Description of the task → At the line containing "Image resolution: width=847", start repeating the entries exactly, and continue through the last line.

Data listing →
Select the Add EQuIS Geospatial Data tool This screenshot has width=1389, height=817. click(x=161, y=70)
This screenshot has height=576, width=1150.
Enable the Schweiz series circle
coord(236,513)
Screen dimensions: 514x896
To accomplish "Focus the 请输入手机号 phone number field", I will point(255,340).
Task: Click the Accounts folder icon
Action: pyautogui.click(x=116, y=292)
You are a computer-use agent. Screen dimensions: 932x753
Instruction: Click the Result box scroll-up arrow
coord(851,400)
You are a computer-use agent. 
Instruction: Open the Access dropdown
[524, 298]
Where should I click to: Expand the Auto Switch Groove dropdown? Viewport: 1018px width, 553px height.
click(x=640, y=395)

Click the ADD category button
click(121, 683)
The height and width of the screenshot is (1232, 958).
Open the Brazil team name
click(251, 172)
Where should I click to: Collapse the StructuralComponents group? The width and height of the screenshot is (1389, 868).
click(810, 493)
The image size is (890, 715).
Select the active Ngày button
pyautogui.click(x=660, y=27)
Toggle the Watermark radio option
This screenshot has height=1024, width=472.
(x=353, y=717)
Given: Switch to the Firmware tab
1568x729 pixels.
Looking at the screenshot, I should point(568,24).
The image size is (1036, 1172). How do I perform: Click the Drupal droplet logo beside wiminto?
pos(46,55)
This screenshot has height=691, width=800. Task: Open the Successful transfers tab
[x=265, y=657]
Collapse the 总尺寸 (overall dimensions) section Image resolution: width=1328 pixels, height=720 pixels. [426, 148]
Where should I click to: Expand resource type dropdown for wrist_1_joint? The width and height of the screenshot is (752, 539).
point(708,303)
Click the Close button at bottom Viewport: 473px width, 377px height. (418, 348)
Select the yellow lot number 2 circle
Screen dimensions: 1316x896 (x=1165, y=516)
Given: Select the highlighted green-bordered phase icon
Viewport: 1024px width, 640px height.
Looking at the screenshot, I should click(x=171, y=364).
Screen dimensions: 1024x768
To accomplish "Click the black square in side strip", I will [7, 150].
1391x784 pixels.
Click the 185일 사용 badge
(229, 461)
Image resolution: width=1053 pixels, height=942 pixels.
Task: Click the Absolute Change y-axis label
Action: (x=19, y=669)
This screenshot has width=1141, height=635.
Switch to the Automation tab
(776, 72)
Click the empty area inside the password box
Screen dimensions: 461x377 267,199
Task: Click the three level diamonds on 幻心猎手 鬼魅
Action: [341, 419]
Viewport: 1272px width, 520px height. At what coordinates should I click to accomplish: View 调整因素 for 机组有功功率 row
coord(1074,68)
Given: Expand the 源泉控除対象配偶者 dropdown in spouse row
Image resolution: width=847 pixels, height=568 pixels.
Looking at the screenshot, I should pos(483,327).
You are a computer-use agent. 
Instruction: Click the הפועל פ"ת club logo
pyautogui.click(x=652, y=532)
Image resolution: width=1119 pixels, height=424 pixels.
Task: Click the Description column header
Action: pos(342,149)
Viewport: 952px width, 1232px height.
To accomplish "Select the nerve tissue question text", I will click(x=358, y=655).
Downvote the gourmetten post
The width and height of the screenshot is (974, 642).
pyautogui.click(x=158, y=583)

Result of this exercise →
Image resolution: width=847 pixels, height=568 pixels.
Looking at the screenshot, I should pos(483,327).
You are a computer-use agent. 
Instruction: Click the הפועל פ"ת club logo
pyautogui.click(x=652, y=532)
Image resolution: width=1119 pixels, height=424 pixels.
Task: Click the Description column header
Action: pos(342,149)
Viewport: 952px width, 1232px height.
To accomplish "Select the nerve tissue question text", I will click(x=358, y=655).
Downvote the gourmetten post
The width and height of the screenshot is (974, 642).
pyautogui.click(x=158, y=583)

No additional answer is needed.